Saturday, March 8, 2008

Will Penny by Tom Gries

Will Penny by Tom Gries (and Bob Thomas)
Ballantine U5134, Copyright 1968

"What do I know about love?"-Will Penny

There are times when someone will mention a western movie to me and I’d answer, “Oh, that one is on my top-ten list of favorite westerns.” But in reality I’ll say that to well over ten or even twenty movies, so lately I am careful about say things like “that’s my favorite this-and-that….” Which brings me to Will Penny and I’ll leave how high this western film is rated to others. But there was a novelization written for the film and now I have a new respect for books written after movies are filmed.

I usually don’t read film novelizations, but when I found this one I had to give it a go.
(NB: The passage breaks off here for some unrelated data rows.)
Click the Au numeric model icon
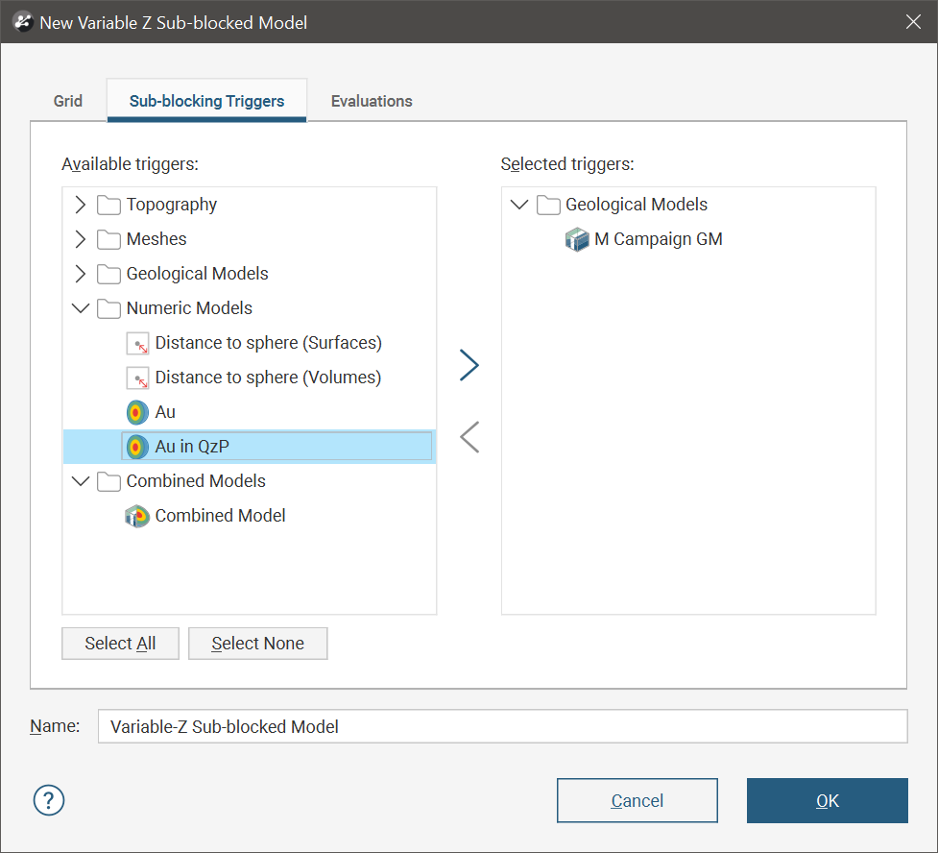 coord(138,412)
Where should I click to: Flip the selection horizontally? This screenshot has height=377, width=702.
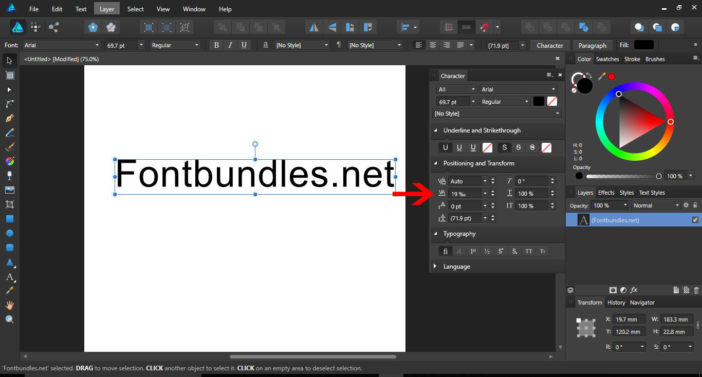click(x=314, y=27)
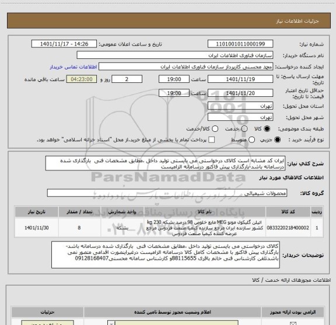Click the نام کالا column header
Viewport: 336px width, 325px height.
pos(204,212)
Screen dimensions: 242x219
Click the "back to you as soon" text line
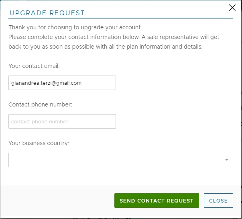tap(106, 46)
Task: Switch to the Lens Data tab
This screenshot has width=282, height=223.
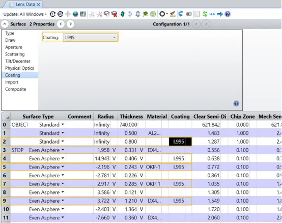Action: pos(25,5)
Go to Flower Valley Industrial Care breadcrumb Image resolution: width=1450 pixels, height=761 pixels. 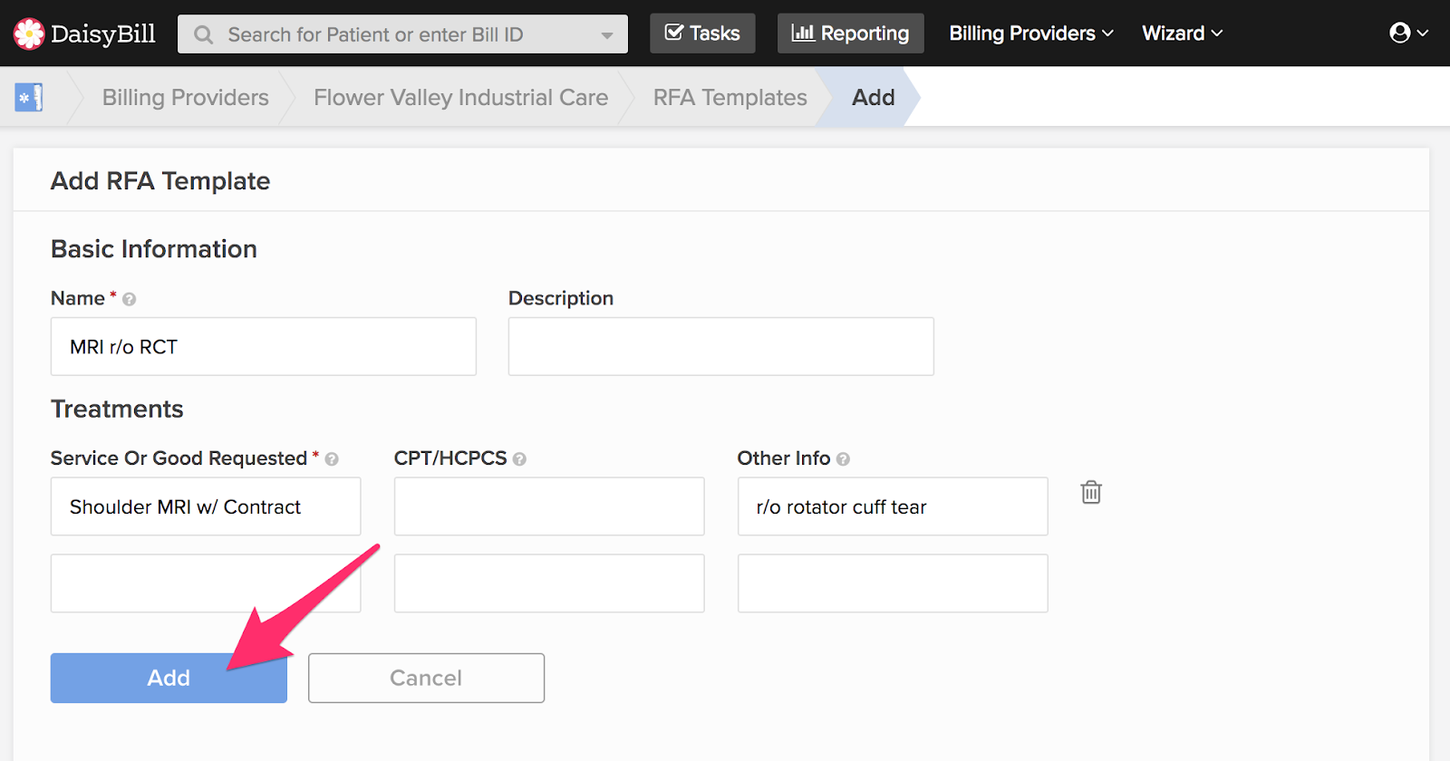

The story of an old cowpoke that finds love while trying to protect a mother and her young boy is just as strong in words as it is on film. Lonely Will Penny battles with this new discovery of love and family, something he has never known or felt. There is the heartwarming friendship between the cowhands; Penny, Dutchy and Blue. The pages capture the freedom they share and the way of life they love. We can smell the fresh, cold mountain air and snuggle in the warmth of the mountain cabin. Thrown in the story are some crazy inbreed villains that provide some good western action; and I can’t help but enjoy reliving the story through the pages of the novel.

But of course the strength of the story is Will Penny finding something he never had or felt. Love. The love he found with Catherine and family bond discovered with Button. And yet he has to let it go, because to Will Penny love cannot survive in his world. He realizes that a time for a woman’s love and family has past for him. He has limitations now because of his age, and life would be harder and more uncertain. Will Penny don’t risk the chance, and walks away.
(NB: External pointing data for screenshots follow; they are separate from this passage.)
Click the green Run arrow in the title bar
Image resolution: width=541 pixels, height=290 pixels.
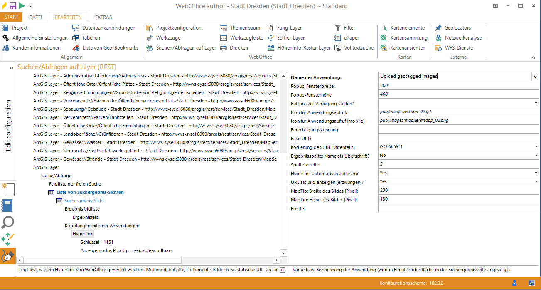pyautogui.click(x=22, y=5)
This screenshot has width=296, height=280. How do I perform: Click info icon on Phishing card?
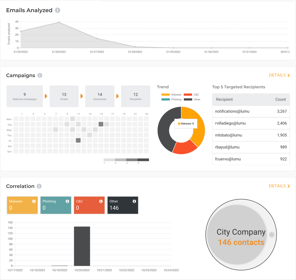tap(67, 201)
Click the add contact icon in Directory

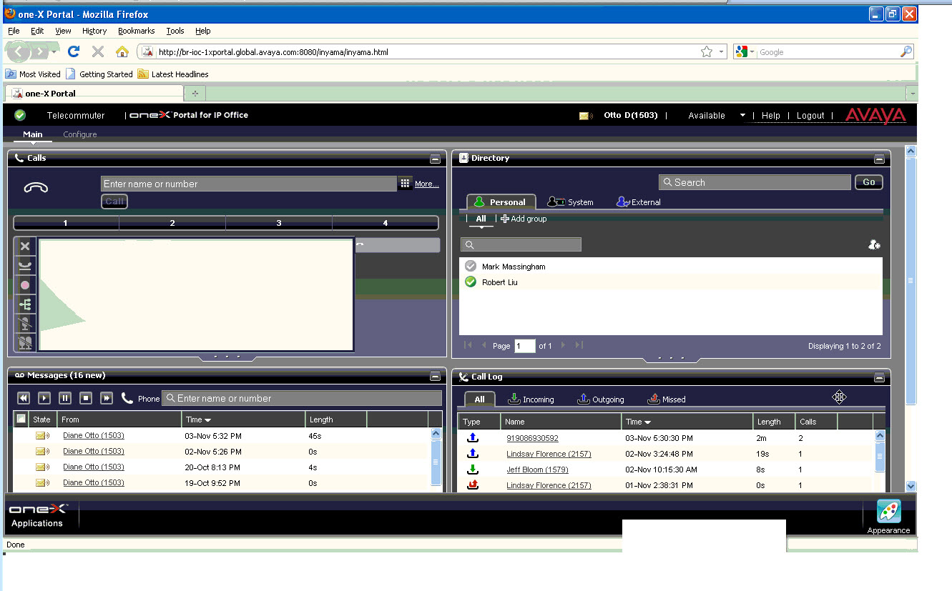pos(873,245)
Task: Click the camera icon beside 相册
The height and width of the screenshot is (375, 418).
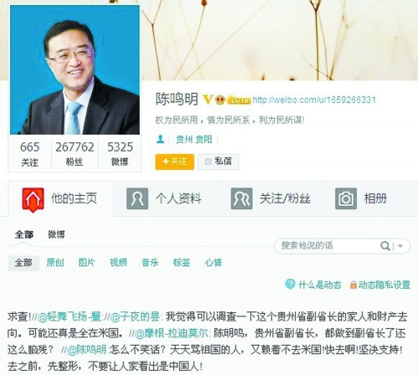Action: point(346,198)
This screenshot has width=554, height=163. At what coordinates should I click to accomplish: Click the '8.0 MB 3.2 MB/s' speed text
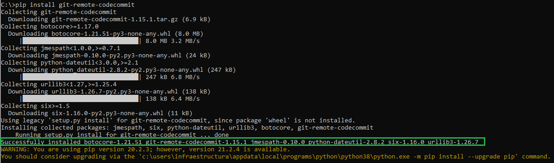click(173, 41)
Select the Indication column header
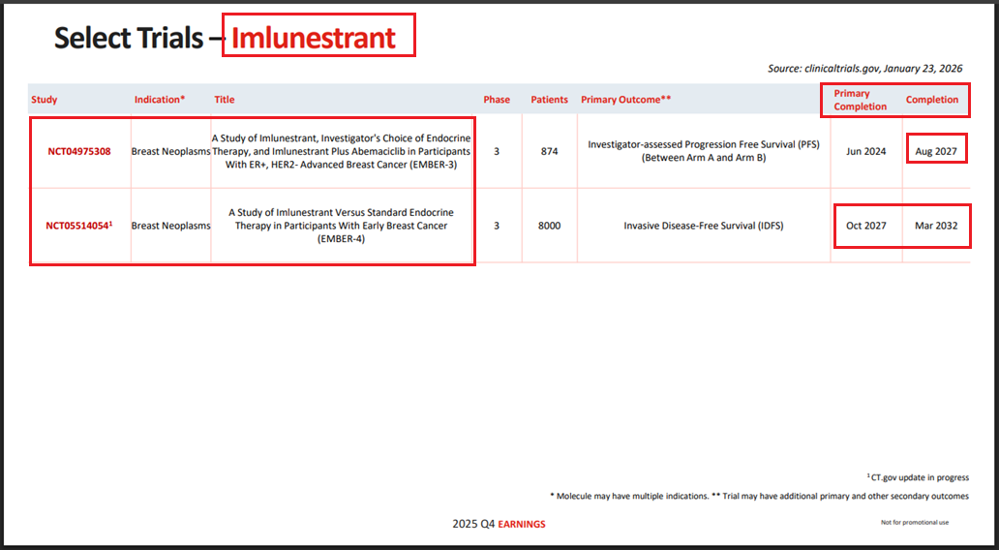Viewport: 999px width, 550px height. point(160,100)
"A man can't change, not when he's lived one way most of fifty years. I came closer with you than I ever done, I wish it woulda happened long ago. It's too late for me."

All that was wonderful in the movie is captured in the novel. I may have enjoyed it so much because the movie was exceptional, I’ll never know since I saw the film first. But I do picture Charlton Heston as Will Penny and Joan Hackett as Catherine when I read it, and why not they were terrific. I certainly enjoyed this enough, to take a chance and read more novelizations of films. As for Tom Gries, the writer and director of the movie, he created a magnificent western film and a memorable western character in Will Penny.

There is even a statue of the Will Penny character in the National Cowboy Hall of Fame in Oklahoma.


Anonymous said...

Hey August!

Where'd you go?

John Hocking

Andrew Byers said...


Hope all is well there and that you return to blogging soon. I definitely miss your insightful reviews.